**Task requirements:** Starting at the first line of the entries below, please return exactly each line up to and including the one with "Screen dimensions: 1200x674"; pictures stay out.

**Supplied data:**
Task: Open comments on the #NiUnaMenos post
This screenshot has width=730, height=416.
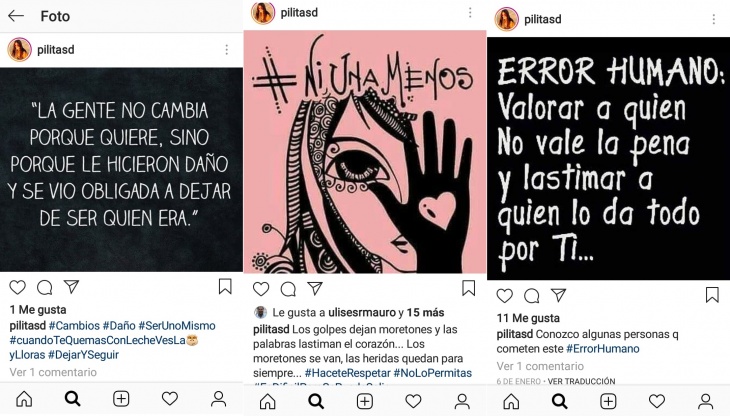Action: coord(288,289)
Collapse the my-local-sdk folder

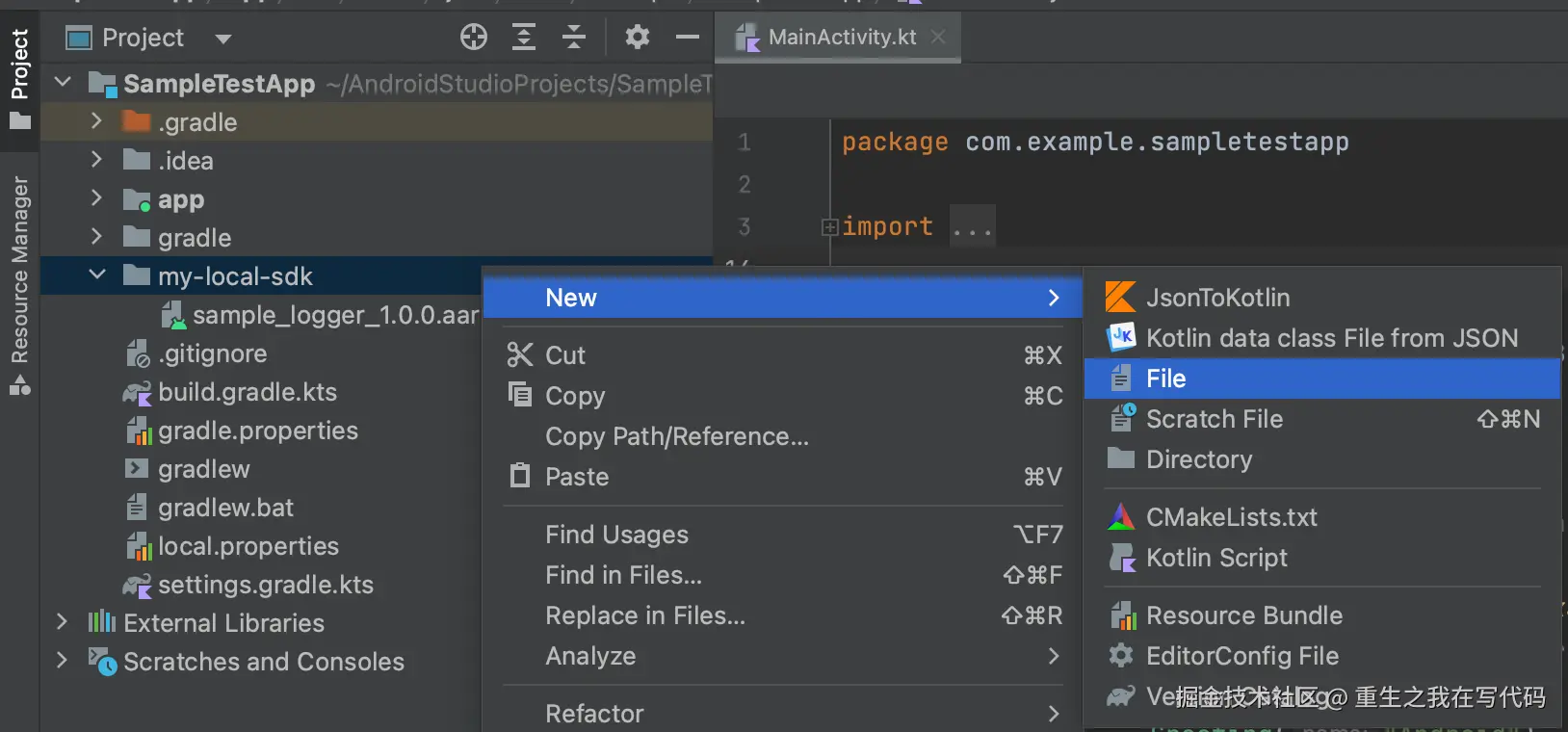pyautogui.click(x=97, y=275)
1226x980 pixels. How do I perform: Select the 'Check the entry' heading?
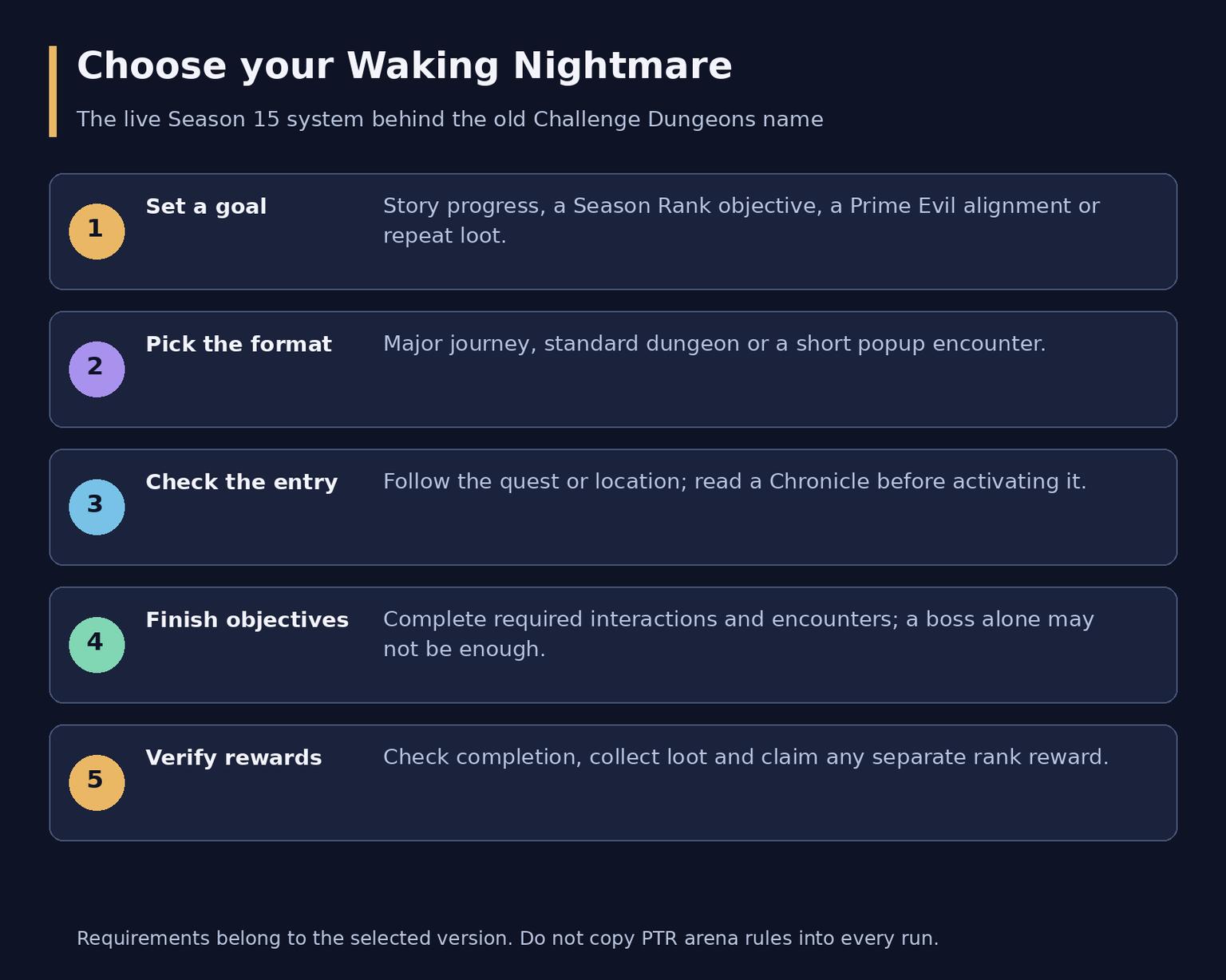tap(242, 483)
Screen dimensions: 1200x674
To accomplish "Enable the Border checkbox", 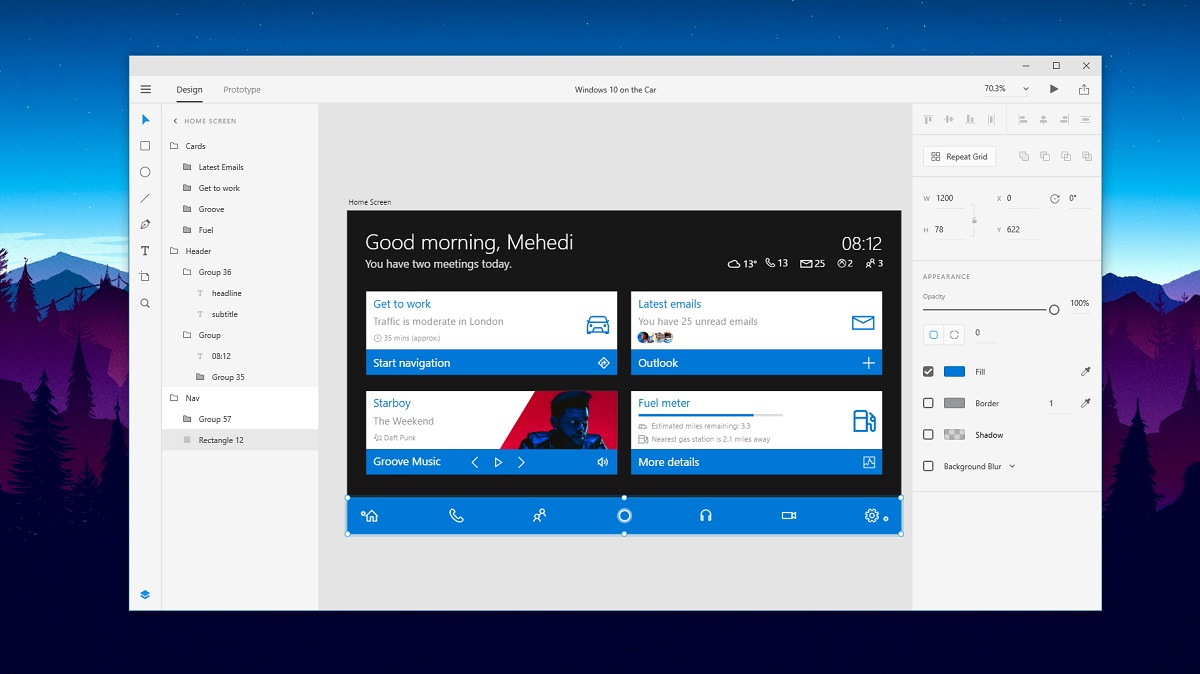I will [928, 403].
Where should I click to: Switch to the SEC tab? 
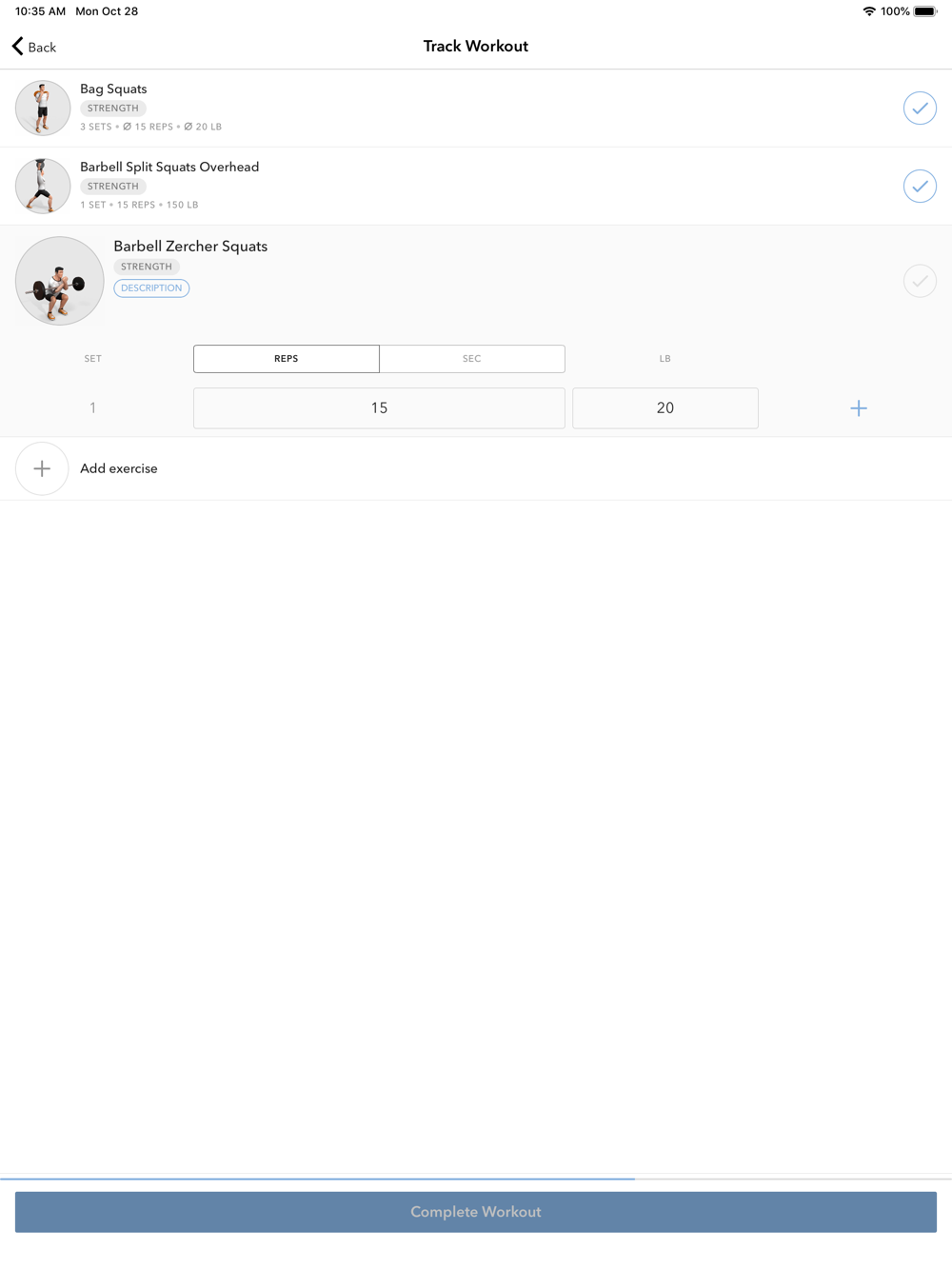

**Exercise answer:**
Task: Open comments on the #NiUnaMenos post
This screenshot has width=730, height=416.
Action: coord(288,289)
Collapse the my-local-sdk folder

pyautogui.click(x=97, y=275)
1226x980 pixels. How do I perform: Select the 'Check the entry' heading?
tap(242, 483)
Screen dimensions: 1200x674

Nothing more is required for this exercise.